Return each line of the data below that contains the string "subject".

[Opening Input data section]

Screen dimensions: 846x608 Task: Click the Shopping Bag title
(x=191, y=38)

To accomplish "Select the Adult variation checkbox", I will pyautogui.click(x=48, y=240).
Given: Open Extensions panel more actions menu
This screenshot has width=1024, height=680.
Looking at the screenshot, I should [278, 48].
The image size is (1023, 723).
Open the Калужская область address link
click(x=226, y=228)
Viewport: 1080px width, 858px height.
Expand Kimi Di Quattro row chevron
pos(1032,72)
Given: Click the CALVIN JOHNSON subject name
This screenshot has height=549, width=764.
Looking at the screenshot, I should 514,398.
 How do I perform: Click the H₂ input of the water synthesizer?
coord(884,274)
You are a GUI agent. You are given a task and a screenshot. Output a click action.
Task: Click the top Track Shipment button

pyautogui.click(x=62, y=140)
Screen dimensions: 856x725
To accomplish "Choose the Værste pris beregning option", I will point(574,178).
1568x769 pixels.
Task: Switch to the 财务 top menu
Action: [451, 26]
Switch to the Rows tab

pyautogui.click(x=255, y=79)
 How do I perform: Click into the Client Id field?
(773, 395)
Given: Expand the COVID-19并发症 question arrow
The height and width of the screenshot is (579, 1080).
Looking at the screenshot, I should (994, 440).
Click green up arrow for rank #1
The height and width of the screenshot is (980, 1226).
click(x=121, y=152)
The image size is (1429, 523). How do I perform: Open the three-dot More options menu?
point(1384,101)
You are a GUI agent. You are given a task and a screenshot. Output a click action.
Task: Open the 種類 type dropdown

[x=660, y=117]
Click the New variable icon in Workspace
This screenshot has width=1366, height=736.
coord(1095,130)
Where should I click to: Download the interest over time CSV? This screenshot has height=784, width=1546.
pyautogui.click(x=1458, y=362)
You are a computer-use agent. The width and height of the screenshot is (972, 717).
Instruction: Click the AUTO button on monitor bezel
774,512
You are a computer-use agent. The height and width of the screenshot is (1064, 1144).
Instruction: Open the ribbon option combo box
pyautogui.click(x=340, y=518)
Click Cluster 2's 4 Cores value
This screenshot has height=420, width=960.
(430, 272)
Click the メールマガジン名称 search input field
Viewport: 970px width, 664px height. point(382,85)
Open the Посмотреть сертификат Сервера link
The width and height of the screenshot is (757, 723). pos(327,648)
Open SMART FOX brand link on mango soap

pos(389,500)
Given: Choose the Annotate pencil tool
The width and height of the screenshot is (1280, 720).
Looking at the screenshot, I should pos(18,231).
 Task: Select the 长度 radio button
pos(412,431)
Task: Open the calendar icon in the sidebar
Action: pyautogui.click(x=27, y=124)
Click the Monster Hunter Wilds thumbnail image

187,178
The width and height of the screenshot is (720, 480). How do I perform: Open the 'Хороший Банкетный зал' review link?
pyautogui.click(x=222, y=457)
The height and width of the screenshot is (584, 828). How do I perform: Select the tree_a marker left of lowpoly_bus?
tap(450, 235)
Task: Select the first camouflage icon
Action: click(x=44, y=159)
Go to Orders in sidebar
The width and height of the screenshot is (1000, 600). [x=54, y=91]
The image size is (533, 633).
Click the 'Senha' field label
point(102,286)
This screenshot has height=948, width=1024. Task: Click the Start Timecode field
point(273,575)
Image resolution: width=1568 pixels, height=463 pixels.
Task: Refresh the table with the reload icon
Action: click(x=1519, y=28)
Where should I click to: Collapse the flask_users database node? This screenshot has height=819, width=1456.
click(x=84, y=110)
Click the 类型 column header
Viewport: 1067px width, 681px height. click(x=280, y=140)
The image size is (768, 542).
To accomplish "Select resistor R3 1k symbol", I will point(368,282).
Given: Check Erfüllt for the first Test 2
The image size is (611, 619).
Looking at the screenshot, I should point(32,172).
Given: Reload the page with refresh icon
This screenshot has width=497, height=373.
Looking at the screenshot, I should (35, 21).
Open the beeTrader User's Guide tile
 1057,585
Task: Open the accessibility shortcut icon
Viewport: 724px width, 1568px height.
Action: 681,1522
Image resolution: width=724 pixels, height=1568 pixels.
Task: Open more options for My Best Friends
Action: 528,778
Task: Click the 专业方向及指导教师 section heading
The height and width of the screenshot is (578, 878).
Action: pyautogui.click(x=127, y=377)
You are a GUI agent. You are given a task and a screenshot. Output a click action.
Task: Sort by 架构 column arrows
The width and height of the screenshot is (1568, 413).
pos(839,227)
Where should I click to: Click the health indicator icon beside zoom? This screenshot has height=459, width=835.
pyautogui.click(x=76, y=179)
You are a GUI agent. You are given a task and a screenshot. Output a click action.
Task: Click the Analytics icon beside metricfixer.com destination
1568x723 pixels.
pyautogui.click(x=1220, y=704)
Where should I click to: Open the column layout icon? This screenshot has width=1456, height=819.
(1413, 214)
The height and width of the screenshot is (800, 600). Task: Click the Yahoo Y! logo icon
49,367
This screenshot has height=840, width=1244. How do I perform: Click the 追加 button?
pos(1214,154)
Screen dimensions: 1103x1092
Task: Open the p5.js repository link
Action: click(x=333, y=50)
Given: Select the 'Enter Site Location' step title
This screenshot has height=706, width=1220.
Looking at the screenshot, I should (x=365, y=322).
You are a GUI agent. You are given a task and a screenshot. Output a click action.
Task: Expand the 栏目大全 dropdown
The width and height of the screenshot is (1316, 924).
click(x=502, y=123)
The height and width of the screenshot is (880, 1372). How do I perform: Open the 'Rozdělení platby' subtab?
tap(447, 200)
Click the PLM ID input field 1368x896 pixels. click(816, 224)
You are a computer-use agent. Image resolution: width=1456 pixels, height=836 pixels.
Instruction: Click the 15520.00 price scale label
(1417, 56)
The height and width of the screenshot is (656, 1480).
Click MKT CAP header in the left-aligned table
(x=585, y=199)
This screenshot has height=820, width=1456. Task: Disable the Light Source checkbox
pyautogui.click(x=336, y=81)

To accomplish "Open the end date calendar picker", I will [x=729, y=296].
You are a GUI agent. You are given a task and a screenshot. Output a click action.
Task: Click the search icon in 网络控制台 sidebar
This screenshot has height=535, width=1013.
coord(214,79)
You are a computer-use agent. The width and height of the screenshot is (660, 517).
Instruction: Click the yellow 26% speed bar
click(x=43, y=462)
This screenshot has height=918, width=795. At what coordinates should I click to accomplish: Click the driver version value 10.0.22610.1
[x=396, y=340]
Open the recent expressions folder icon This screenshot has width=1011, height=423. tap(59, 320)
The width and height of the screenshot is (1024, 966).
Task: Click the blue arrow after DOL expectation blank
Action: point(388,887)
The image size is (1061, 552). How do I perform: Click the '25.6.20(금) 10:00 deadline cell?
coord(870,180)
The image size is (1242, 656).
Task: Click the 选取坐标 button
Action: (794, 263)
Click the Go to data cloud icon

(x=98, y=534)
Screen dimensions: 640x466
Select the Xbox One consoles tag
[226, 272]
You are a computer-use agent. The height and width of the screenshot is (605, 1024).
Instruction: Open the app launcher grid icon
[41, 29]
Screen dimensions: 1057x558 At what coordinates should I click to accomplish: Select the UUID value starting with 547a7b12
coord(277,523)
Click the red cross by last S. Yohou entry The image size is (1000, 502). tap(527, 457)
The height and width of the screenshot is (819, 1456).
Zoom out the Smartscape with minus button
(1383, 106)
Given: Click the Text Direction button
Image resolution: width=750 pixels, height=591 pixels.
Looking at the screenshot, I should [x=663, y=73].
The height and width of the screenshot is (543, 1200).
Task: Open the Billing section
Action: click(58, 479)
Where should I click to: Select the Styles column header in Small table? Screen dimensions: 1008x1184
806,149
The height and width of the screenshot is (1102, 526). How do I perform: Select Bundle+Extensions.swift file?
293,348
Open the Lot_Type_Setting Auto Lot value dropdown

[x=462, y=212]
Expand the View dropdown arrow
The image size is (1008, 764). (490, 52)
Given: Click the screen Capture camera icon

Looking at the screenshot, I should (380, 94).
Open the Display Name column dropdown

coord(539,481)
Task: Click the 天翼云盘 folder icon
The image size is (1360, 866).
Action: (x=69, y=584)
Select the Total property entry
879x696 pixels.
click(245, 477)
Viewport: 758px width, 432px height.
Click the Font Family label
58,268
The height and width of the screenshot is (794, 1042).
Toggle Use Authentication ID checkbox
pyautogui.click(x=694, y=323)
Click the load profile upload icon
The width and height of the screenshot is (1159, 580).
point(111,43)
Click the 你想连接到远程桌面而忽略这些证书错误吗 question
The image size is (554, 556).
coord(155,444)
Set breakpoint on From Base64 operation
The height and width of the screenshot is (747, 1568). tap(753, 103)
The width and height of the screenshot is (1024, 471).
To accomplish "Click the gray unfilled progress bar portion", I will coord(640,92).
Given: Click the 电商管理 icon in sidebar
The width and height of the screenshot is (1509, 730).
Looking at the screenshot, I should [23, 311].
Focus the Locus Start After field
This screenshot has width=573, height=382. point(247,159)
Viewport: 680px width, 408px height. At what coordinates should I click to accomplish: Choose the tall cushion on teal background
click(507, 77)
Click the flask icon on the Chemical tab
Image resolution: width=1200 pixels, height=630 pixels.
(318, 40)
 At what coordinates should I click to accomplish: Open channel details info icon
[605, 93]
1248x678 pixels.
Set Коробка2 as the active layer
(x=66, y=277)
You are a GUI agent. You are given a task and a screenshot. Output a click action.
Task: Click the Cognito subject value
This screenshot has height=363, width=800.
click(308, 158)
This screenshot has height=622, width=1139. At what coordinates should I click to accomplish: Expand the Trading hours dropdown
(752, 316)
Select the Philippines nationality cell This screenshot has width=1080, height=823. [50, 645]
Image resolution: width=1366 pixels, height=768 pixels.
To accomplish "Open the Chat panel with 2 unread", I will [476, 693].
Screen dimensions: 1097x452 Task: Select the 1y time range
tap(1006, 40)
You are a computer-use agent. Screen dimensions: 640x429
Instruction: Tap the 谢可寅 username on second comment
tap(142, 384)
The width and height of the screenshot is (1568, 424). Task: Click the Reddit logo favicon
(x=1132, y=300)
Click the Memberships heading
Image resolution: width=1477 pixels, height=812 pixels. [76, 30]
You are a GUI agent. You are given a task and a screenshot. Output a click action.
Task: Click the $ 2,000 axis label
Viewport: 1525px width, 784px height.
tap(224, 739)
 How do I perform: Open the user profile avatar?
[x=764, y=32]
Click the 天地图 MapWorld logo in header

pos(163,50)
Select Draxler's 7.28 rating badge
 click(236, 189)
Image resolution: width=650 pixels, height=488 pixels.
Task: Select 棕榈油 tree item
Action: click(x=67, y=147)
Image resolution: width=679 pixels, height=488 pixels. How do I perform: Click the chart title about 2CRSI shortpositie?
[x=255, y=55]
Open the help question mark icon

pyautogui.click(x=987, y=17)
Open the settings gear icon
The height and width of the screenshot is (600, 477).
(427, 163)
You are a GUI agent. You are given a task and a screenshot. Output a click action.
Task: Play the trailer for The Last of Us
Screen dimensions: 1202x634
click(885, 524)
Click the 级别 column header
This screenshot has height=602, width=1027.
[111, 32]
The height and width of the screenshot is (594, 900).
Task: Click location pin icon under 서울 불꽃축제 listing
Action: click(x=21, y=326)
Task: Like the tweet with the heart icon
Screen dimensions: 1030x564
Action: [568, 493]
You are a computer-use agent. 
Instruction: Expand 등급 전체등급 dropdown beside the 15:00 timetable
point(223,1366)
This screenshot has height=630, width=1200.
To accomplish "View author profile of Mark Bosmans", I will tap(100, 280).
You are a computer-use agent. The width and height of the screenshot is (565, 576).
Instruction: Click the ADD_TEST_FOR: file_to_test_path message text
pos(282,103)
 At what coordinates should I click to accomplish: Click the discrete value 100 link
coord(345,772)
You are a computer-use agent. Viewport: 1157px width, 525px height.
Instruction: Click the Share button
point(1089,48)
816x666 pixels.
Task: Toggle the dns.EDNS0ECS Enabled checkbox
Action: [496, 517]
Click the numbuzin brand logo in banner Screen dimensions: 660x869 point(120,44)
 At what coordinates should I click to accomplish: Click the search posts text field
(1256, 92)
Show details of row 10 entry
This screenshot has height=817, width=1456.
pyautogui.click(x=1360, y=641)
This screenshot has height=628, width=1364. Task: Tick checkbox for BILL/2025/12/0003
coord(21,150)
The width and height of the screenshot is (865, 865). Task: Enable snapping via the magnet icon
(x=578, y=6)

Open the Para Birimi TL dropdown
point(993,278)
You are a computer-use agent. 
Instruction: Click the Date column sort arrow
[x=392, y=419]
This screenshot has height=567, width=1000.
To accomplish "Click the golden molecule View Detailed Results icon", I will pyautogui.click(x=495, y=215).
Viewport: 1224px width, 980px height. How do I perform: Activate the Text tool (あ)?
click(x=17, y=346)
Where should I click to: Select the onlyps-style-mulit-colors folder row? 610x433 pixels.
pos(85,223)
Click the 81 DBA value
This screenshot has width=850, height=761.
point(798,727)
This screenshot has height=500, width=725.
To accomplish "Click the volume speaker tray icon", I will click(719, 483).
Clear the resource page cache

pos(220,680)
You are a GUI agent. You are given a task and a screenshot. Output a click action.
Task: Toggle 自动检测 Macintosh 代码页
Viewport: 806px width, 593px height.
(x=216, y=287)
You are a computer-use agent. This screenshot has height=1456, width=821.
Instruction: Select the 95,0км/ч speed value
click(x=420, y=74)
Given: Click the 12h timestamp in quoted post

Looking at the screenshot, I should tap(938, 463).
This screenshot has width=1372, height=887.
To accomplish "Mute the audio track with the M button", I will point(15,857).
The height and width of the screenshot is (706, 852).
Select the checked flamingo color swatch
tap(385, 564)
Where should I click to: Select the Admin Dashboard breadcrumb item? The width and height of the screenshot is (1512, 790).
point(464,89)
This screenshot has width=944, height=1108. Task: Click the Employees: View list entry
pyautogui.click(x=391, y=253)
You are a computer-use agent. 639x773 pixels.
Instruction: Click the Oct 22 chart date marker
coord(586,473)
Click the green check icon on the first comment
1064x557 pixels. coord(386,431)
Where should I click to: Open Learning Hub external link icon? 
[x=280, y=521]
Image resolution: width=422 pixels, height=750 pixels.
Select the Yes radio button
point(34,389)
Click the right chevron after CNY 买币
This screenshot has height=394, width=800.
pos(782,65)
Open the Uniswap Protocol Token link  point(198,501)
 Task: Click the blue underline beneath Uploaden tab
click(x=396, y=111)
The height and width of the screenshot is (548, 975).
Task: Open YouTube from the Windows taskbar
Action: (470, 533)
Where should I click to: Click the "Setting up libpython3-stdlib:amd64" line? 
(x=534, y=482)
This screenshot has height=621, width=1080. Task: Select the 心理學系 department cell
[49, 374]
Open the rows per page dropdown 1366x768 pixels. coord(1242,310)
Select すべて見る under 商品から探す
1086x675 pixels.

[Closing Input data section]

:: Task solution ::
Given: Click the CALVIN JOHNSON subject name
Task: Click the Cognito subject value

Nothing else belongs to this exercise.